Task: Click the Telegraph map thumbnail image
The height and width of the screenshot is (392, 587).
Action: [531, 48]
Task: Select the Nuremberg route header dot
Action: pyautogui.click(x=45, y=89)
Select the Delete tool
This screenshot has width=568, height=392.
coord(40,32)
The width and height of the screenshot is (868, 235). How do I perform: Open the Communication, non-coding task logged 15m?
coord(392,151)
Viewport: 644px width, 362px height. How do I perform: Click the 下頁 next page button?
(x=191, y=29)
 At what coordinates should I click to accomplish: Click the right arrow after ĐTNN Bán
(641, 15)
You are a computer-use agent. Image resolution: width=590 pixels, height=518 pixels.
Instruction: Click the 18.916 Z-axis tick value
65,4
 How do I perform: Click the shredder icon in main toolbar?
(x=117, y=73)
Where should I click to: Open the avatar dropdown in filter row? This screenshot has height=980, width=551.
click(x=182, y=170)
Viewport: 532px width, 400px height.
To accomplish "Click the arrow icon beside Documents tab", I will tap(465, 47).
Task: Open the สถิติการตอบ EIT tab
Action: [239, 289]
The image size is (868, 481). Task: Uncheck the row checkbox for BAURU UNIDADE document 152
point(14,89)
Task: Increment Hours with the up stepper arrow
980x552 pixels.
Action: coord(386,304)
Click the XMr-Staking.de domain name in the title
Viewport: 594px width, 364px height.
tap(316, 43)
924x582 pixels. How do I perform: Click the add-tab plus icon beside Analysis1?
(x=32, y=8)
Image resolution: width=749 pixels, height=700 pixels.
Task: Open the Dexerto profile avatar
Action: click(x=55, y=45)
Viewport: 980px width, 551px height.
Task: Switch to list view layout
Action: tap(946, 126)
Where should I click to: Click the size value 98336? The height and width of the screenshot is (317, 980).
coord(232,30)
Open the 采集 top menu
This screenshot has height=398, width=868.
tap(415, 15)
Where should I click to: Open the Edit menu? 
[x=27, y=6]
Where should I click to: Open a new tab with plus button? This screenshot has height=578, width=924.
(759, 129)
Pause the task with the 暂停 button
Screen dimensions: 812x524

== Instructions to follow ==
Return exactly the lines from the line bearing "This screenshot has height=398, width=868." to the end of the records, inclusive of both; include no other lines.

== Solution for this problem ==
This screenshot has height=398, width=868.
tap(415, 15)
Where should I click to: Open the Edit menu? 
[x=27, y=6]
Where should I click to: Open a new tab with plus button? This screenshot has height=578, width=924.
(759, 129)
Pause the task with the 暂停 button
Screen dimensions: 812x524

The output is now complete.